Repubs can’t beat Santa Claus

A vote is fine, Just vote no.

failed to work together to advance any bipartisan compromise
Because compromise is not a virtue when the negotiation is over lopping off one arm or both.

“Families in NEPA cannot afford to have the rug pulled out from under them.”

Whereas it was perfectly OK to body-slam those of us who had perfectly affordable medical plans we liked before Obamacare outlawed them.

    CommoChief in reply to henrybowman. | December 17, 2025 at 3:57 pm

    Lawler was also a leader of the SALT caucus to (successfully) get repeal of the $10K cap on State/local tax deduction. I am beyond unsympathetic to the State and Local tax bills of folks who choose to reside in States and localities with humongous tax bills fueled by insane levels of gov’t spending.

      Milhouse in reply to CommoChief. | December 18, 2025 at 6:26 pm

      So am I, even though I live in such a state. But you can’t blame Republican congressmen from those states for fighting for their constituents’ interests, even if they’re against the interests of the rest of the country.

    The Gentle Grizzly in reply to henrybowman. | December 17, 2025 at 4:11 pm

    You don’t count. You didn’t vote for Obama or his partners in crime. Screw you.

    Milhouse in reply to henrybowman. | December 18, 2025 at 6:25 pm

    Huh? He did not support 0bamacare. He wasn’t even in Congress when it passed, but considering that not a single Republican voted for it, it’s almost certain that he would not have voted for it either. So you can’t blame him for what it did.

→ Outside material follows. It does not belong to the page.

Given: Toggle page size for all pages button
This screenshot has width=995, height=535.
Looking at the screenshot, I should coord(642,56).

I had a family plan with a $5k deductible before the ACA – now deductible is $20k and policy is nearly 2x – where is the AFFORDABLE part???

    Virginia42 in reply to tlcomm2. | December 18, 2025 at 8:23 am

    It was never intended to be “affordable.” It was intended to collapse the health insurance system so they got force everyone onto single-payer.

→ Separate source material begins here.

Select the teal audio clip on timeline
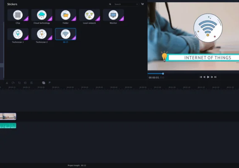The width and height of the screenshot is (239, 168). click(8, 126)
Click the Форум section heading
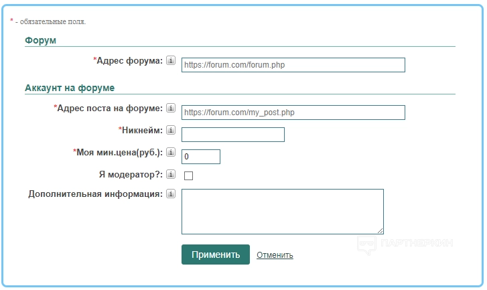 40,41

destroycommunism | December 17, 2025 at 5:59 pm

like the wnba

its so successful
it has to be supported by others money

destroycommunism | December 17, 2025 at 6:01 pm

john mccain made sure obammercare stayed as the law

the gop is afraid to support capitalism as the msm has controlled the narrative on how capitalism is evil

the gop loses anyways and they wont even make a bold stand against slavery

“Again, I have a crazy idea. How about the government get out of the health insurance business?”

Instead of making unserious statements like this, you might consider reporting on this:

Dr. Rand Paul Introduces Bill to Expand Health Care Freedom for the Self-Employed and Small Businesses
https://www.paul.senate.gov/265528-2/

    AF_Chief_Master_Sgt in reply to gibbie. | December 18, 2025 at 6:57 am

    What I’d like to see is:

    Congress passes a bill to remove government intervention into healthcare, and leave it to the doctor and the patient to make those decisions.

      I don’t know what you mean. Intervention between doctor and patient is due to many entities, government being only one of them. Private health insurance intervenes as much as government health insurance, and much of government health insurance is implemented via private companies. Pharmaceutical companies push their products to doctors, and discourage doctors from using alternatives.

      So I really don’t know what you mean.